▶ **Your assignment**
Write out again the lines from the line with "Instruction: Enable the" up to and including the line with "551x546 pixels.", exactly as they stand below, and skip any picture.

Collected data

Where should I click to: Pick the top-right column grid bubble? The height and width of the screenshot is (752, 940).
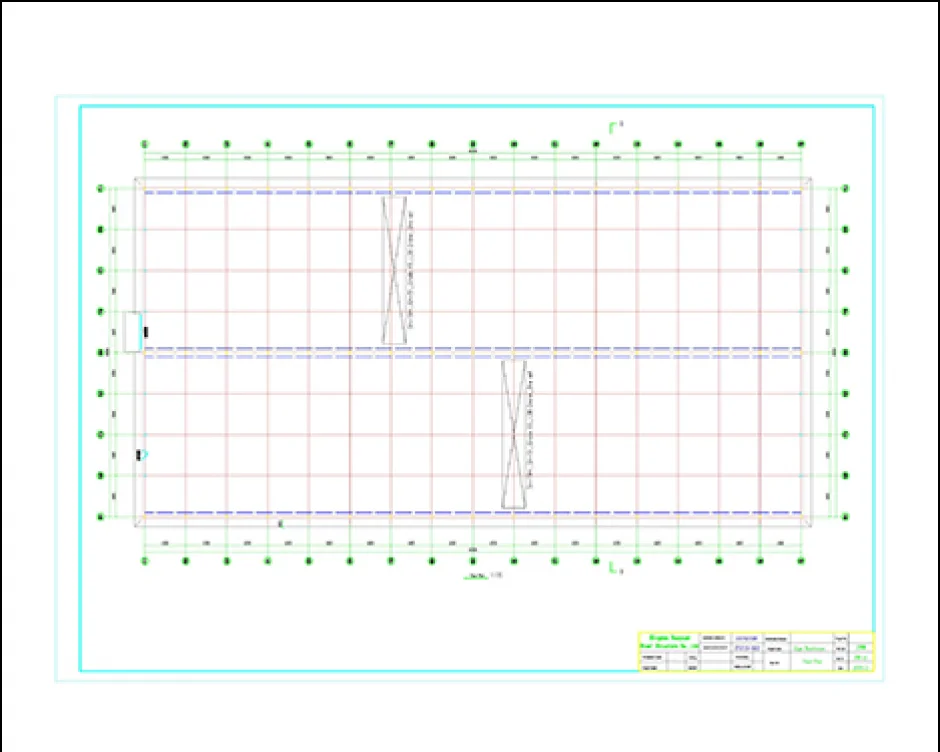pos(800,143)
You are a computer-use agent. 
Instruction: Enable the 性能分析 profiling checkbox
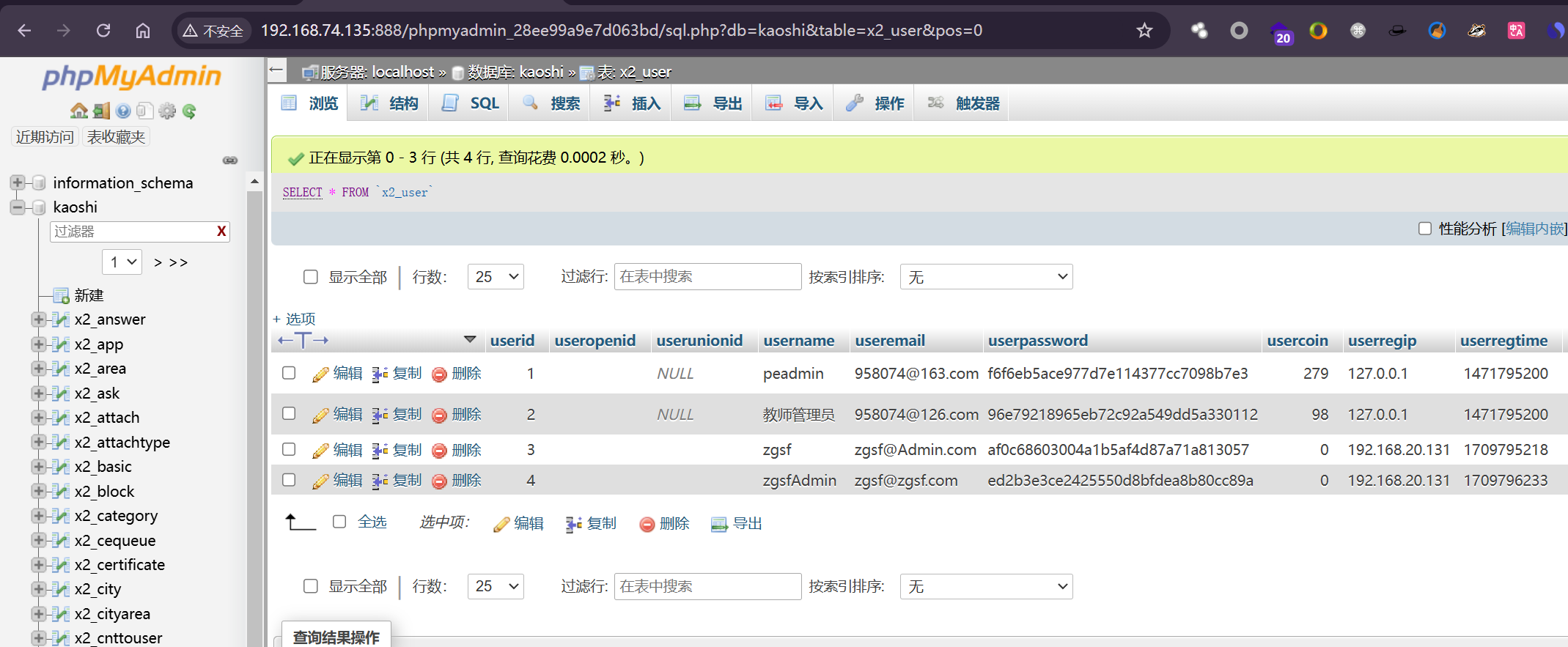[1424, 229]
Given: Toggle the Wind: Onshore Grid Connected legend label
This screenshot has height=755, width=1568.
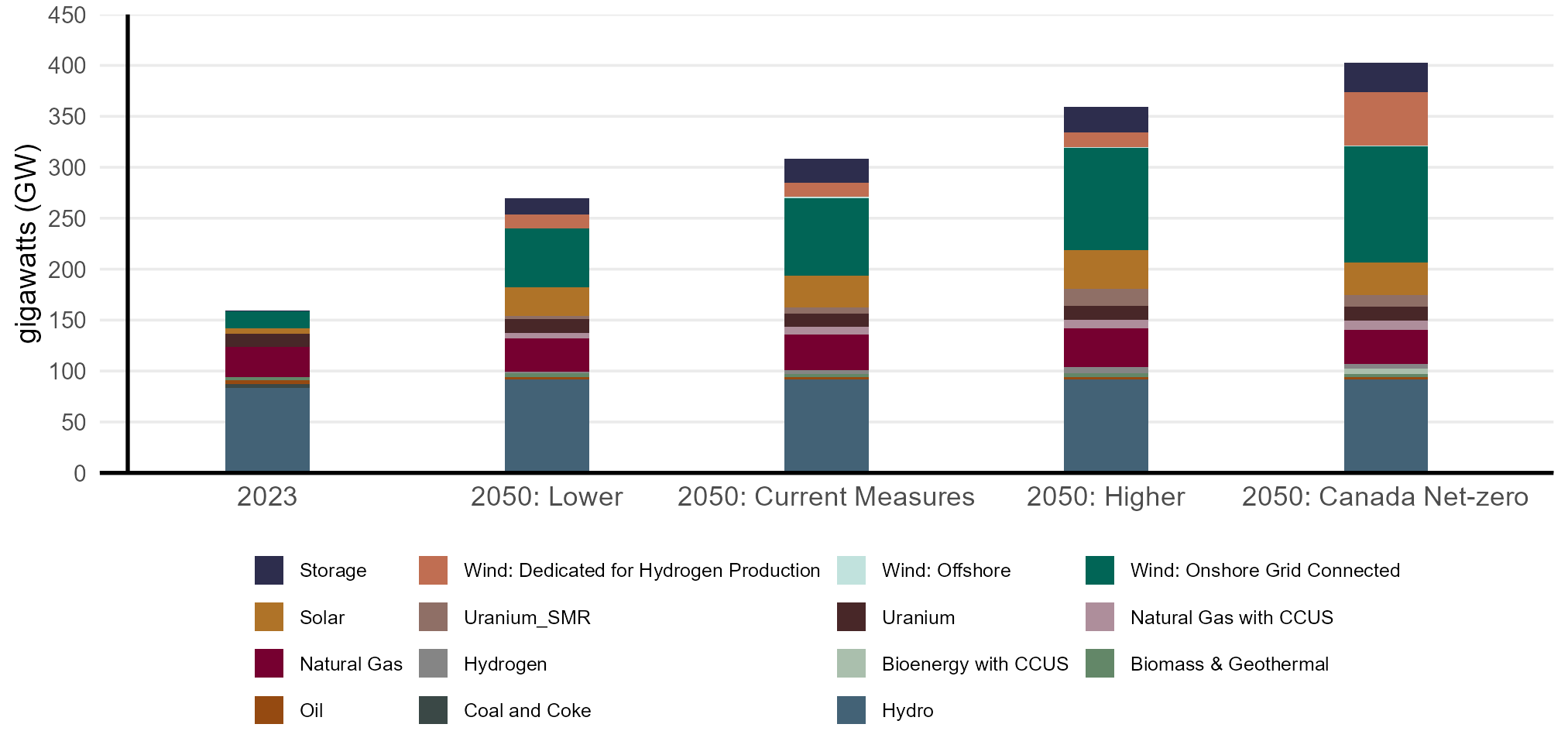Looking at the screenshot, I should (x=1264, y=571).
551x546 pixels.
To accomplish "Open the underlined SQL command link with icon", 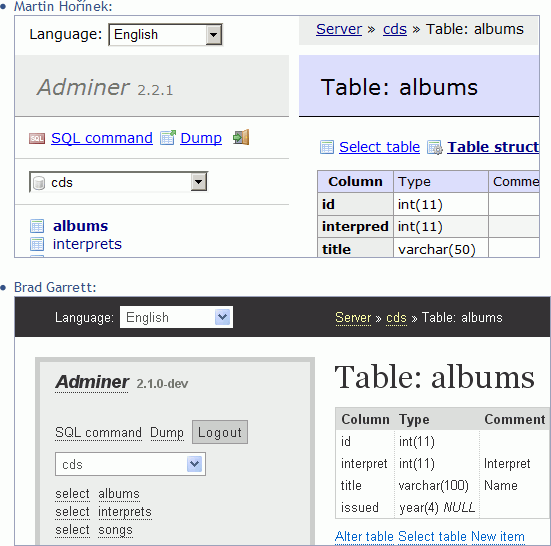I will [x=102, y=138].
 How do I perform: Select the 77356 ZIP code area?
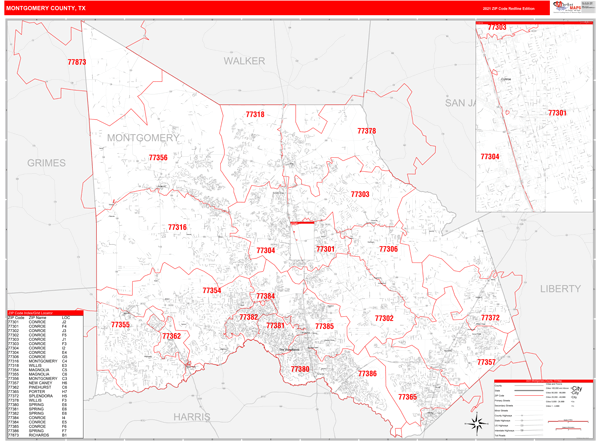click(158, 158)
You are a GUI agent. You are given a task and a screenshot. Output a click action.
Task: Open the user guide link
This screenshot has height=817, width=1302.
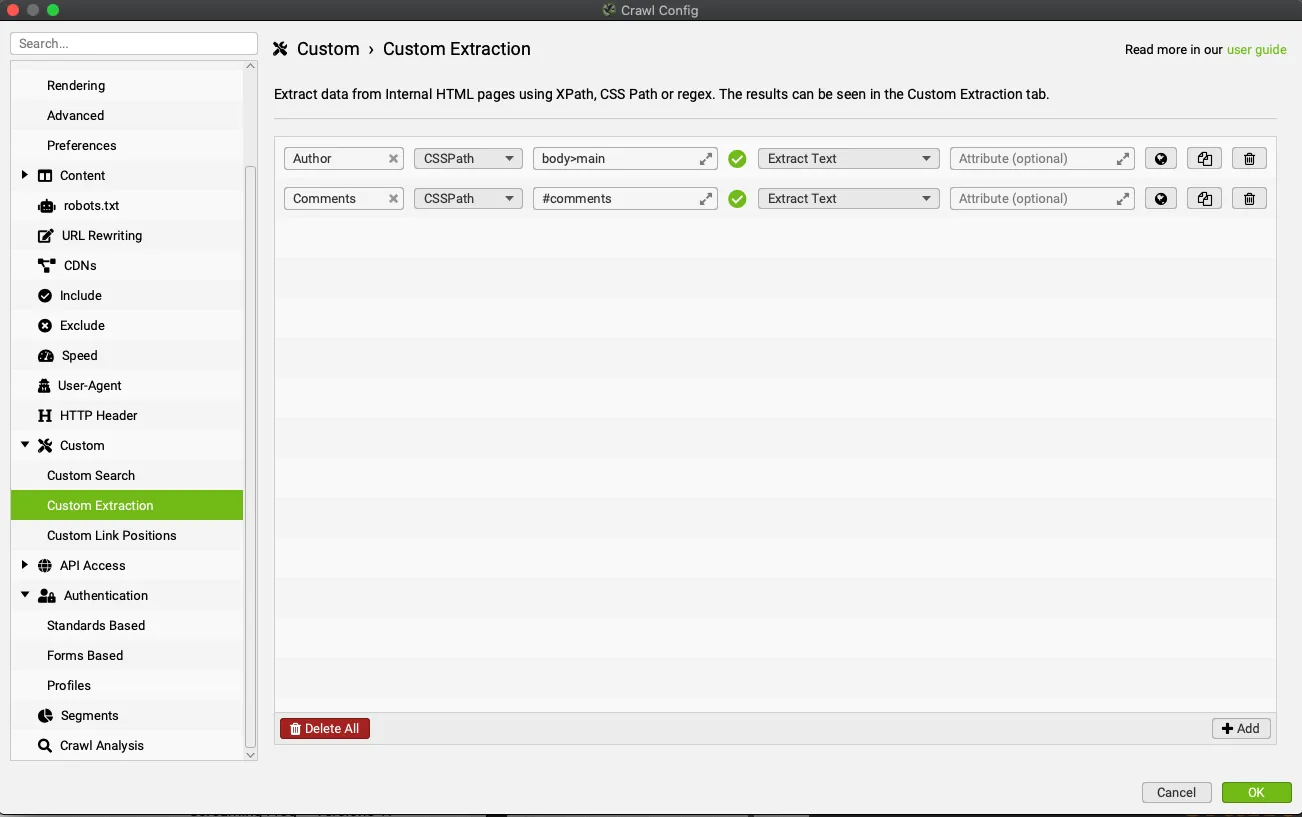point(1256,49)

▶ **Completed exercise**
Instruction: Enable the 性能分析 profiling checkbox
[1424, 229]
Given: Toggle the Wind: Onshore Grid Connected legend label
This screenshot has height=755, width=1568.
Looking at the screenshot, I should (x=1264, y=571).
551x546 pixels.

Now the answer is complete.